Śivasaṃhitā 5.61
Pañcamaḥ paṭalaḥ — Dhyāna
Sanskrit text
Transliteration
Translation
Commentary
Tripura Bhairavi—“the Terrible of the Three Cities”—is one of the daśamahāvidyā, the ten great goddesses of Śākta tantrism. Her identification with the mūlādhāra’s bīja integrates two traditions in this verse: the Śākta (the goddess as cosmic principle) and yoga technique (the bīja as energetic seed). The fire-sun-moon trinity she unifies corresponds to the three bindu (energy foci) of the Kaula tradition: the red point (rakta bindu), the white point (śukla bindu), and the mixed point (miśra bindu).
The image of the seed resting in suṣumnā brilliant as the autumn moon (śāradacandra) combines opposites: light of millions of suns (solar intensity, tejas) and coolness of millions of moons (lunar quietude, soma). This paradox of simultaneous heat and cold precisely describes the meditative experience in mūlādhāra: the ardor of concentrated prāṇa and the stillness of the absorbed mind. These qualities are the same that verse 81 will attribute to the seed in the broader context of Tripura Bhairavi.
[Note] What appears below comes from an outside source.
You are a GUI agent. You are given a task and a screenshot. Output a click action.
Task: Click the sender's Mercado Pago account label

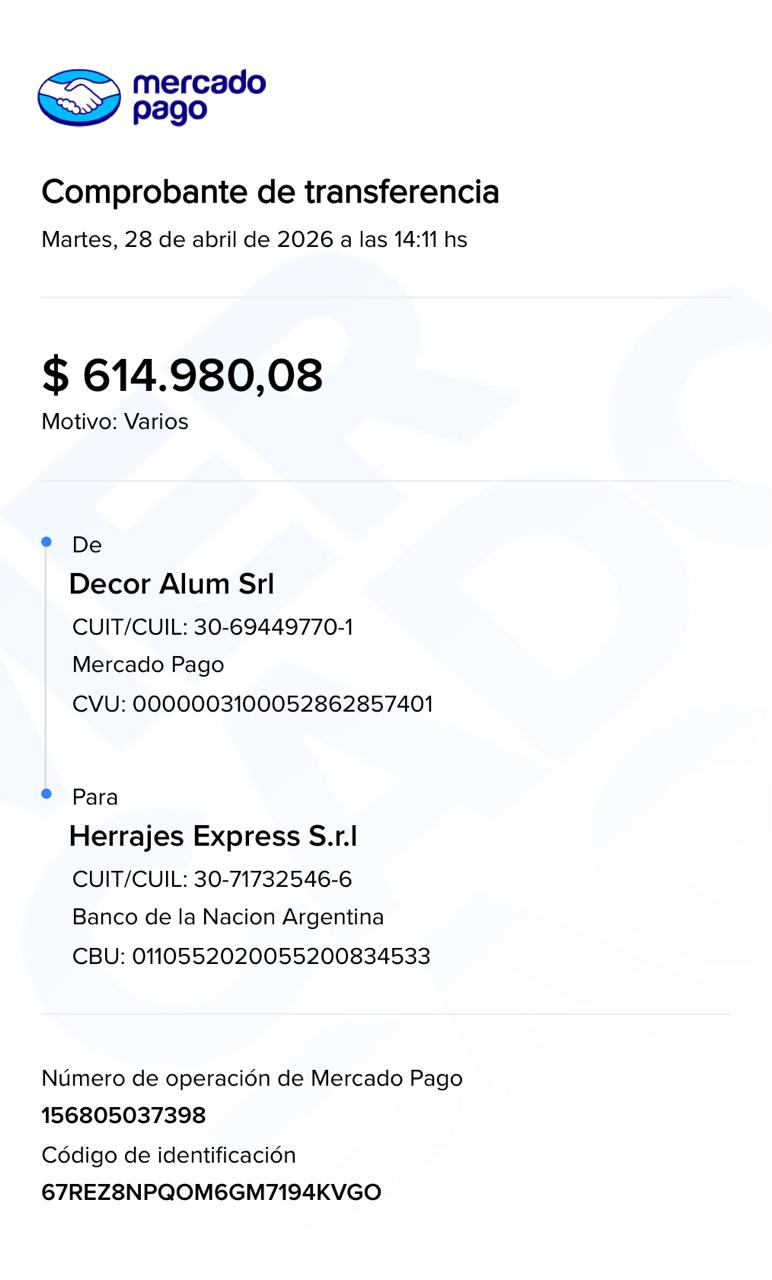point(148,665)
The purification of pāpa (pāpasaṅkṣaya) through mere contemplation (cintana) of this bīja is a promise of alchemical potency: contact with mūlādhāra’s primordial seed acts directly on the practitioner’s energy structure, dissolving karmic densifications. This is the essence of layayoga: rather than directly combating mental tendencies (vṛtti), consciousness is oriented toward the origin from which they arise, dissolving the cause rather than struggling with the effects.